■ AUFGABE A
An wem wurde laut dem Textauszug in Israel bisher als Einzigem ein Todesurteil vollstreckt?

■ TEXTAUSZUG

Das israelische Zivilgesetz kennt durchaus die Todesstrafe, bei „Verbrechen gegen die Menschlichkeit“. Gemeint ist Völkermord. Bisher wurde ein Todesurteil nur ein einziges Mal ausgesprochen und vollstreckt: gegen Adolf Eichmann, dem Organisator des Holocaust der Nazis.

Justiz zwischen Zivilrecht und Militärgesetz

Neben dem Zivilgesetz, das innerhalb des souveränen Territoriums Israels angewandt wird, gilt aus völkerrechtlichen Gründen in den besetzten Gebieten noch das Militärgesetz. Hierbei handelt es sich nicht um Gesetze, die vom israelischen Parlament verabschiedet worden sind, sondern um das von den Briten übernommene Besatzungsrecht, das im Mandatsgebiet Palästina bis 1948 gegolten hat.

Über den Sinn oder Unsinn der Todesstrafe soll hier nicht weiter diskutiert werden. Menschenrechtsorganisationen befleissen sich, immer wieder die Länder aufzulisten, in denen die Todesstrafe abgeschafft worden ist oder wo sie wegen zum Teil fragwürdigen Vergehen wie „Apostasie“ weiterhin angewandt wird. Es fällt auf, dass auf solchen Listen westliche Länder wie die USA prominent angeführt werden, während man Länder wie Syrien vergeblich sucht.

Hessische Landesverfassung

Zu den Kuriosa des Themas gehört Deutschland. Die Bundesrepublik hat zwar 1949 per Grundgesetz die Todesstrafe abgeschafft. Aber im Bundesland Hessen steht bis heute unverändert in §21 der Verfassung: „Ist jemand einer strafbaren Handlung für schuldig befunden worden, so können ihm auf Grund der Strafgesetze durch richterliches Urteil die Freiheit und die bürgerlichen Ehrenrechte entzogen oder beschränkt werden. Bei besonders schweren Verbrechen kann er zum Tode verurteilt werden.“

Amnesty gegen staatliche Todesstrafe

In einer Länderliste sind 198 Staaten aufgeführt (Stand 7. November 2017):

105 Staaten, in denen die Todesstrafe vollständig abgeschafft ist.

8 Staaten, in denen die Todesstrafe nur in Sonderstrafverfahren (z.B. Kriegsrecht) existiert.

29 Staaten mit einem Hinrichtungsstopp.

■ VORLIEGENDE DATENSÄTZE

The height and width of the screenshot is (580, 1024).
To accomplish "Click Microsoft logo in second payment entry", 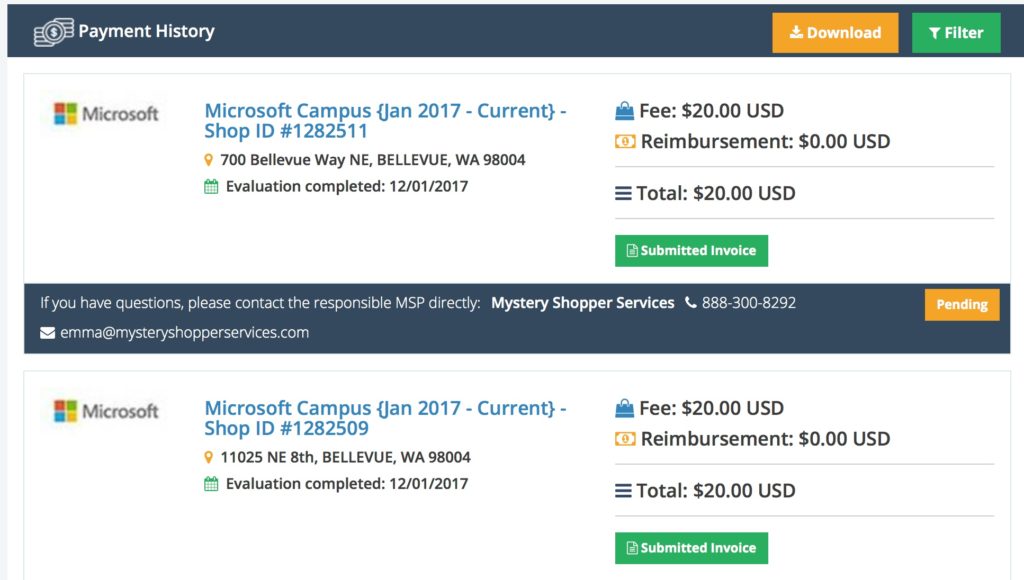I will 106,411.
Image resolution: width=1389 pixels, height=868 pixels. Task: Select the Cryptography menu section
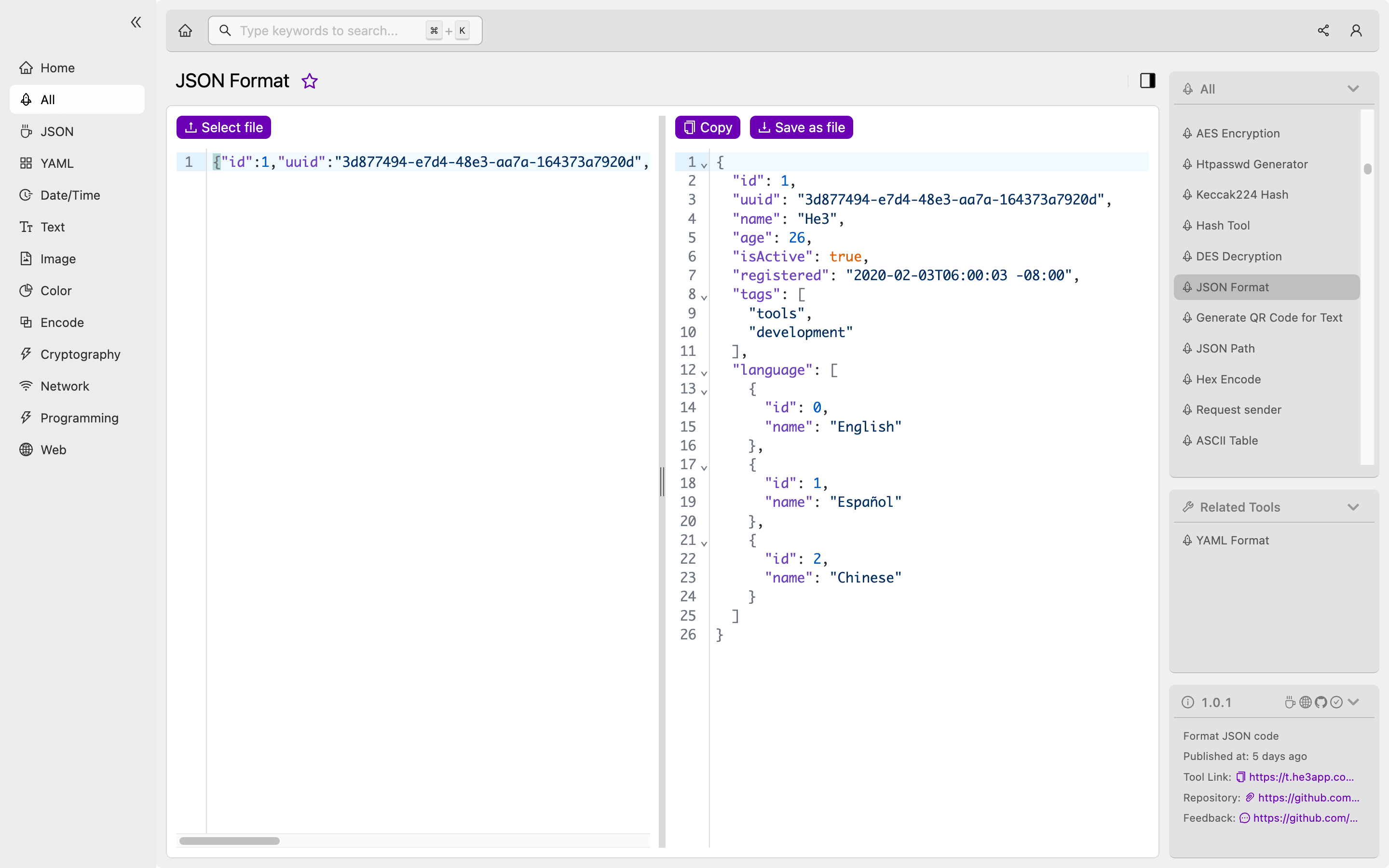[80, 354]
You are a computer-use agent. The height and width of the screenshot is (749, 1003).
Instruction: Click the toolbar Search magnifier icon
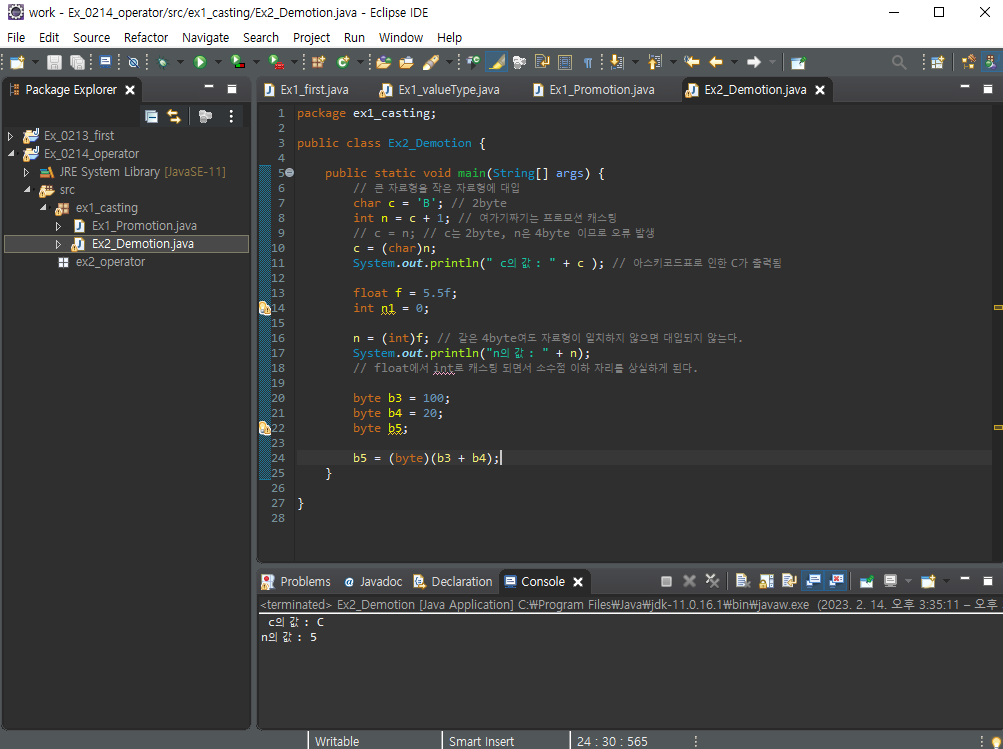click(x=899, y=62)
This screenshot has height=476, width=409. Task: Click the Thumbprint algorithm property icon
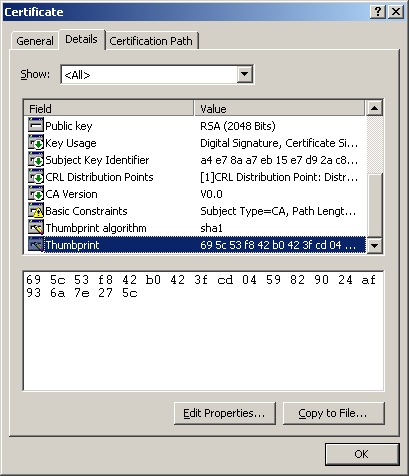tap(36, 228)
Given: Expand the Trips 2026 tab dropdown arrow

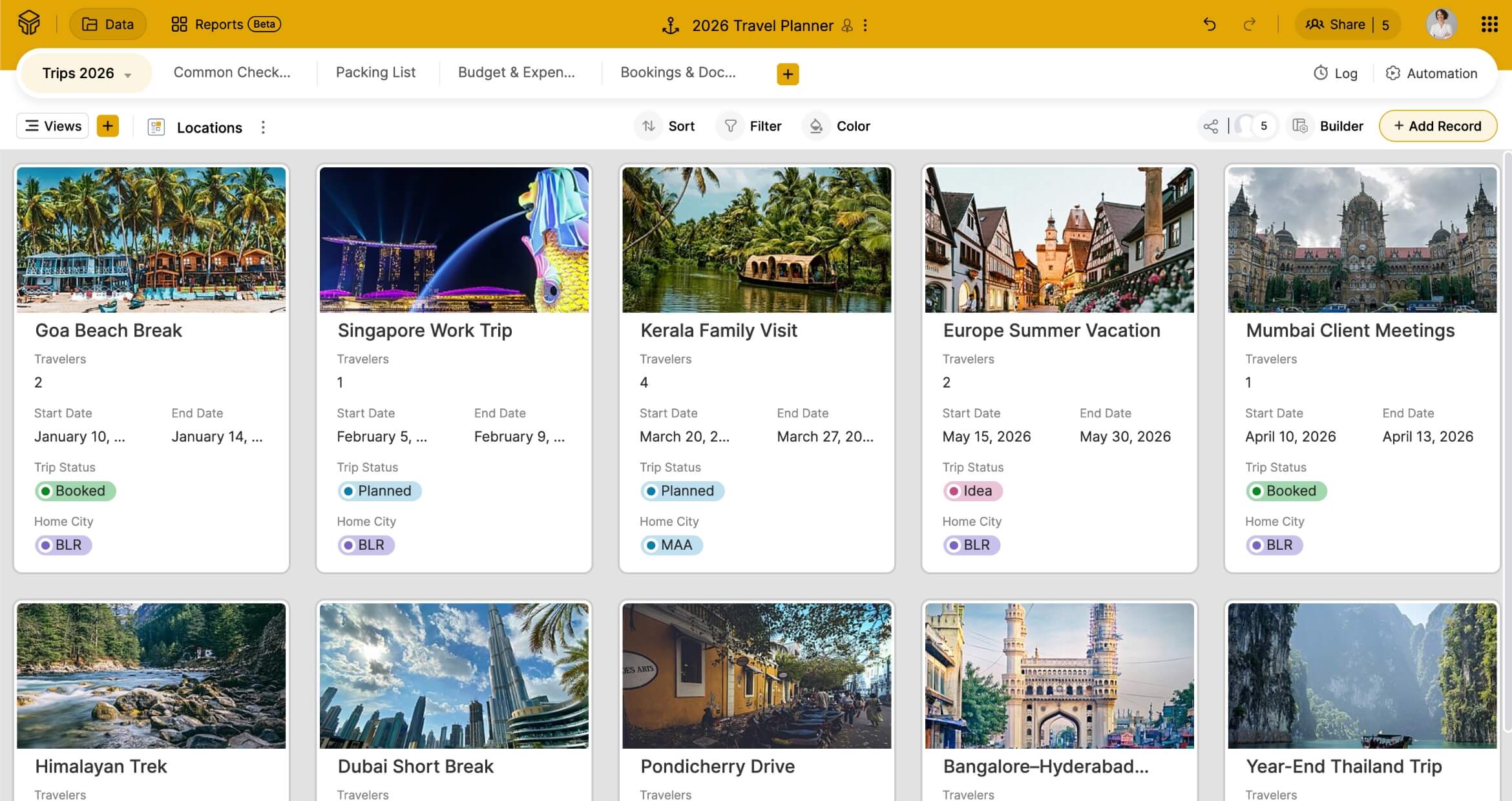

■ AUFGABE B
Schreibe die Zeilen der Datensätze von der Zeile mit „You are a computer-use“ bis zum Ende der Datensätze, beide Enden eingeschlossen, in eine JSON-Liste von Zeichenketten um, mit einem Eintrag pro Zeile und ohne Leerzeilen. Lass die Bilder in der Antwort weg.

■ ANTWORT A
An Adolf Eichmann, dem Organisator des Holocaust der Nazis.

■ ANTWORT B
[
  "You are a computer-use agent. The height and width of the screenshot is (749, 1003).",
  "Instruction: Click the toolbar Search magnifier icon",
  "click(x=899, y=62)",
  "This screenshot has height=476, width=409. Task: Click the Thumbprint algorithm property icon",
  "tap(36, 228)",
  "Given: Expand the Trips 2026 tab dropdown arrow"
]